Print the records exactly. Every mark must remain.

SUPPLIED RECORDS.

******

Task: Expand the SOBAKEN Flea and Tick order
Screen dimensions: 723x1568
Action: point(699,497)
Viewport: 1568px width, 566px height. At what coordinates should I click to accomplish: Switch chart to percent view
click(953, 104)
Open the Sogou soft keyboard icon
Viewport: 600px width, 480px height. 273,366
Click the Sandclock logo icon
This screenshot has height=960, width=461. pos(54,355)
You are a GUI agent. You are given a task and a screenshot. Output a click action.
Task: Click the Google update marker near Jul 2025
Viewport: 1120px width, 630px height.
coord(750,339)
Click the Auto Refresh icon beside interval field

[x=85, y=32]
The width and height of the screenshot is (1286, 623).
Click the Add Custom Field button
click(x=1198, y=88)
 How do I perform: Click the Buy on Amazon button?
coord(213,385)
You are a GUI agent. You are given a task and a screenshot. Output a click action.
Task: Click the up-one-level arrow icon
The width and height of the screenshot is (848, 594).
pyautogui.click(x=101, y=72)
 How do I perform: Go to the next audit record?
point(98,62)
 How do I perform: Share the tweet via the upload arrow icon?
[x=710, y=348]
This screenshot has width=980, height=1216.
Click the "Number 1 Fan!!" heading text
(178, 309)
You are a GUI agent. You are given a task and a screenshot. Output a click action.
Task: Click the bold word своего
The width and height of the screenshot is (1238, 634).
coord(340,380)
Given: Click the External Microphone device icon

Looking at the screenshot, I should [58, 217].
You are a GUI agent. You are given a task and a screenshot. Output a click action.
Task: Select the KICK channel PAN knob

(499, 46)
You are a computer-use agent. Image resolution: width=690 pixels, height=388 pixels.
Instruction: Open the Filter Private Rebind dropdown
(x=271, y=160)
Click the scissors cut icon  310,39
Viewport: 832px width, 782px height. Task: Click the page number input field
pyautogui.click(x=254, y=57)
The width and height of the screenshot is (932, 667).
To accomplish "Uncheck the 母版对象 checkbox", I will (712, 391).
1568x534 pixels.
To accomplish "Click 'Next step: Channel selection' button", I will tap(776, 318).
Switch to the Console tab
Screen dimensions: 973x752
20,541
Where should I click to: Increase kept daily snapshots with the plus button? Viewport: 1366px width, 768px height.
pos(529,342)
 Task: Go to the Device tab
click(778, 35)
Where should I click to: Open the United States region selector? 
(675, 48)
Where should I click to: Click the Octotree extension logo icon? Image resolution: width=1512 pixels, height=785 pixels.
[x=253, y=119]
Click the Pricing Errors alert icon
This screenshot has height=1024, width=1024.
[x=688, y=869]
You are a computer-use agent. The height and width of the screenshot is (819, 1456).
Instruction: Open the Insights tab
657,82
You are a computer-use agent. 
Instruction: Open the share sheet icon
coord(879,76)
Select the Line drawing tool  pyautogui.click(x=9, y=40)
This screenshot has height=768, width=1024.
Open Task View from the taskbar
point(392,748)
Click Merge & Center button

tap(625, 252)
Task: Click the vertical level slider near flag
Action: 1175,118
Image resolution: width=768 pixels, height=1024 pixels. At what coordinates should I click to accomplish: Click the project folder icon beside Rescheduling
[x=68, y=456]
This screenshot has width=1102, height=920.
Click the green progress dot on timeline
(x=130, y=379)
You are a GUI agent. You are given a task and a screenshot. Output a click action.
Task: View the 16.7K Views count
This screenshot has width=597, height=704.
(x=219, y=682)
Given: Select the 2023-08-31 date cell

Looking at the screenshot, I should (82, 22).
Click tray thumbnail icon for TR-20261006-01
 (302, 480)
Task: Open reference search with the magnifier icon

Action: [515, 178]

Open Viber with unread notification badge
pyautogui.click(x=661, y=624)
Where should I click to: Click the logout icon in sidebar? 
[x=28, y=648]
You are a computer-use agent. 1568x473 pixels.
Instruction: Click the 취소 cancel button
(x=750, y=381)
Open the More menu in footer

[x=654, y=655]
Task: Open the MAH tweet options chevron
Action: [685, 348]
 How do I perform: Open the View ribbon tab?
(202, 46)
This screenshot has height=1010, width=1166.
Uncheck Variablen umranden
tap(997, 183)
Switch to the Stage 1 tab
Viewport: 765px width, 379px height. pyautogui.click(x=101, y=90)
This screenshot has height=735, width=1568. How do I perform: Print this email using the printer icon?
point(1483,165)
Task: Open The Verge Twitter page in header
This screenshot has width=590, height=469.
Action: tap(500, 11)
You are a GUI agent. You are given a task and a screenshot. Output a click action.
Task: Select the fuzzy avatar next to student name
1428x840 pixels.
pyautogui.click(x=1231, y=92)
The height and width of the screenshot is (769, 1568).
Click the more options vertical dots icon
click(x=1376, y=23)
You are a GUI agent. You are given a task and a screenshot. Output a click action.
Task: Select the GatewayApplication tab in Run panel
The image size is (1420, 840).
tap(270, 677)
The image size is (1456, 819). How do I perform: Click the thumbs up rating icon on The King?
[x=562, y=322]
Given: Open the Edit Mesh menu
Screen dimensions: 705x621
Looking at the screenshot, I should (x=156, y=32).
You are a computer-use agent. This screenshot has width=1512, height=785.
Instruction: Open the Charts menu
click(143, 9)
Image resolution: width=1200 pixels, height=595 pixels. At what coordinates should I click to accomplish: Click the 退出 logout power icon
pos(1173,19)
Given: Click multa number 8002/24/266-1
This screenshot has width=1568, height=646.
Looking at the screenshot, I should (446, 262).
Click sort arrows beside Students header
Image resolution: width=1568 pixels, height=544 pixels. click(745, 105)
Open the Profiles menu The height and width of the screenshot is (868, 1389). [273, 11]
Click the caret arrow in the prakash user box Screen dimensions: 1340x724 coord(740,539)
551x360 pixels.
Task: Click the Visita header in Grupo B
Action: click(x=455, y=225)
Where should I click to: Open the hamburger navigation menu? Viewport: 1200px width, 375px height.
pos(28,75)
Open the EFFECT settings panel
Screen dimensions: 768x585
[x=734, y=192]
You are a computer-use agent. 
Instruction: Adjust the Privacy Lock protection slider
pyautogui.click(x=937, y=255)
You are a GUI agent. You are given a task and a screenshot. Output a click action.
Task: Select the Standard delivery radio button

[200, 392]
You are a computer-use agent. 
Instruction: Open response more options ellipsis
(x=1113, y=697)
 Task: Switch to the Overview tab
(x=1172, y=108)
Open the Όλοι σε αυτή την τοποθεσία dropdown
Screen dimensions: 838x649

******

RESPONSE TO THIS TASK.
Task: Expand the SOBAKEN Flea and Tick order
Screen dimensions: 723x1568
Action: point(699,497)
Viewport: 1568px width, 566px height. At what coordinates should I click to accomplish: Switch chart to percent view
click(953, 104)
Open the Sogou soft keyboard icon
Viewport: 600px width, 480px height. 273,366
Click the Sandclock logo icon
This screenshot has height=960, width=461. pos(54,355)
You are a GUI agent. You are given a task and a screenshot. Output a click action.
Task: Click the Google update marker near Jul 2025
Viewport: 1120px width, 630px height.
coord(750,339)
Click the Auto Refresh icon beside interval field

[x=85, y=32]
The width and height of the screenshot is (1286, 623).
Click the Add Custom Field button
click(x=1198, y=88)
 How do I perform: Click the Buy on Amazon button?
coord(213,385)
You are a GUI agent. You are given a task and a screenshot. Output a click action.
Task: Click the up-one-level arrow icon
The width and height of the screenshot is (848, 594).
pyautogui.click(x=101, y=72)
 How do I perform: Go to the next audit record?
point(98,62)
 How do I perform: Share the tweet via the upload arrow icon?
[x=710, y=348]
This screenshot has width=980, height=1216.
Click the "Number 1 Fan!!" heading text
(178, 309)
You are a GUI agent. You are given a task and a screenshot. Output a click action.
Task: Click the bold word своего
The width and height of the screenshot is (1238, 634).
coord(340,380)
Given: Click the External Microphone device icon

Looking at the screenshot, I should [58, 217].
You are a GUI agent. You are given a task and a screenshot. Output a click action.
Task: Select the KICK channel PAN knob

(499, 46)
You are a computer-use agent. Image resolution: width=690 pixels, height=388 pixels.
Instruction: Open the Filter Private Rebind dropdown
(x=271, y=160)
Click the scissors cut icon  310,39
Viewport: 832px width, 782px height. Task: Click the page number input field
pyautogui.click(x=254, y=57)
The width and height of the screenshot is (932, 667).
To accomplish "Uncheck the 母版对象 checkbox", I will (712, 391).
1568x534 pixels.
To accomplish "Click 'Next step: Channel selection' button", I will tap(776, 318).
Switch to the Console tab
Screen dimensions: 973x752
20,541
Where should I click to: Increase kept daily snapshots with the plus button? Viewport: 1366px width, 768px height.
pos(529,342)
 Task: Go to the Device tab
click(778, 35)
Where should I click to: Open the United States region selector? 
(675, 48)
Where should I click to: Click the Octotree extension logo icon? Image resolution: width=1512 pixels, height=785 pixels.
[x=253, y=119]
Click the Pricing Errors alert icon
This screenshot has height=1024, width=1024.
[x=688, y=869]
You are a computer-use agent. The height and width of the screenshot is (819, 1456).
Instruction: Open the Insights tab
657,82
You are a computer-use agent. 
Instruction: Open the share sheet icon
coord(879,76)
Select the Line drawing tool  pyautogui.click(x=9, y=40)
This screenshot has height=768, width=1024.
Open Task View from the taskbar
point(392,748)
Click Merge & Center button

tap(625, 252)
Task: Click the vertical level slider near flag
Action: 1175,118
Image resolution: width=768 pixels, height=1024 pixels. At what coordinates should I click to accomplish: Click the project folder icon beside Rescheduling
[x=68, y=456]
This screenshot has width=1102, height=920.
Click the green progress dot on timeline
(x=130, y=379)
You are a GUI agent. You are given a task and a screenshot. Output a click action.
Task: View the 16.7K Views count
This screenshot has width=597, height=704.
(x=219, y=682)
Given: Select the 2023-08-31 date cell

Looking at the screenshot, I should (82, 22).
Click tray thumbnail icon for TR-20261006-01
 (302, 480)
Task: Open reference search with the magnifier icon

Action: [515, 178]

Open Viber with unread notification badge
pyautogui.click(x=661, y=624)
Where should I click to: Click the logout icon in sidebar? 
[x=28, y=648]
You are a computer-use agent. 1568x473 pixels.
Instruction: Click the 취소 cancel button
(x=750, y=381)
Open the More menu in footer

[x=654, y=655]
Task: Open the MAH tweet options chevron
Action: [685, 348]
 How do I perform: Open the View ribbon tab?
(202, 46)
This screenshot has height=1010, width=1166.
Uncheck Variablen umranden
tap(997, 183)
Switch to the Stage 1 tab
Viewport: 765px width, 379px height. pyautogui.click(x=101, y=90)
This screenshot has height=735, width=1568. How do I perform: Print this email using the printer icon?
point(1483,165)
Task: Open The Verge Twitter page in header
This screenshot has width=590, height=469.
Action: tap(500, 11)
You are a GUI agent. You are given a task and a screenshot. Output a click action.
Task: Select the fuzzy avatar next to student name
1428x840 pixels.
pyautogui.click(x=1231, y=92)
The height and width of the screenshot is (769, 1568).
Click the more options vertical dots icon
click(x=1376, y=23)
You are a GUI agent. You are given a task and a screenshot. Output a click action.
Task: Select the GatewayApplication tab in Run panel
The image size is (1420, 840).
tap(270, 677)
The image size is (1456, 819). How do I perform: Click the thumbs up rating icon on The King?
[x=562, y=322]
Given: Open the Edit Mesh menu
Screen dimensions: 705x621
Looking at the screenshot, I should (x=156, y=32).
You are a computer-use agent. This screenshot has width=1512, height=785.
Instruction: Open the Charts menu
click(143, 9)
Image resolution: width=1200 pixels, height=595 pixels. At what coordinates should I click to accomplish: Click the 退出 logout power icon
pos(1173,19)
Given: Click multa number 8002/24/266-1
This screenshot has width=1568, height=646.
Looking at the screenshot, I should (446, 262).
Click sort arrows beside Students header
Image resolution: width=1568 pixels, height=544 pixels. click(745, 105)
Open the Profiles menu The height and width of the screenshot is (868, 1389). [273, 11]
Click the caret arrow in the prakash user box Screen dimensions: 1340x724 coord(740,539)
551x360 pixels.
Task: Click the Visita header in Grupo B
Action: click(x=455, y=225)
Where should I click to: Open the hamburger navigation menu? Viewport: 1200px width, 375px height.
pos(28,75)
Open the EFFECT settings panel
Screen dimensions: 768x585
[x=734, y=192]
You are a computer-use agent. 
Instruction: Adjust the Privacy Lock protection slider
pyautogui.click(x=937, y=255)
You are a GUI agent. You are given a task and a screenshot. Output a click action.
Task: Select the Standard delivery radio button

[200, 392]
You are a computer-use agent. 
Instruction: Open response more options ellipsis
(x=1113, y=697)
 Task: Switch to the Overview tab
(x=1172, y=108)
Open the Όλοι σε αυτή την τοποθεσία dropdown
Screen dimensions: 838x649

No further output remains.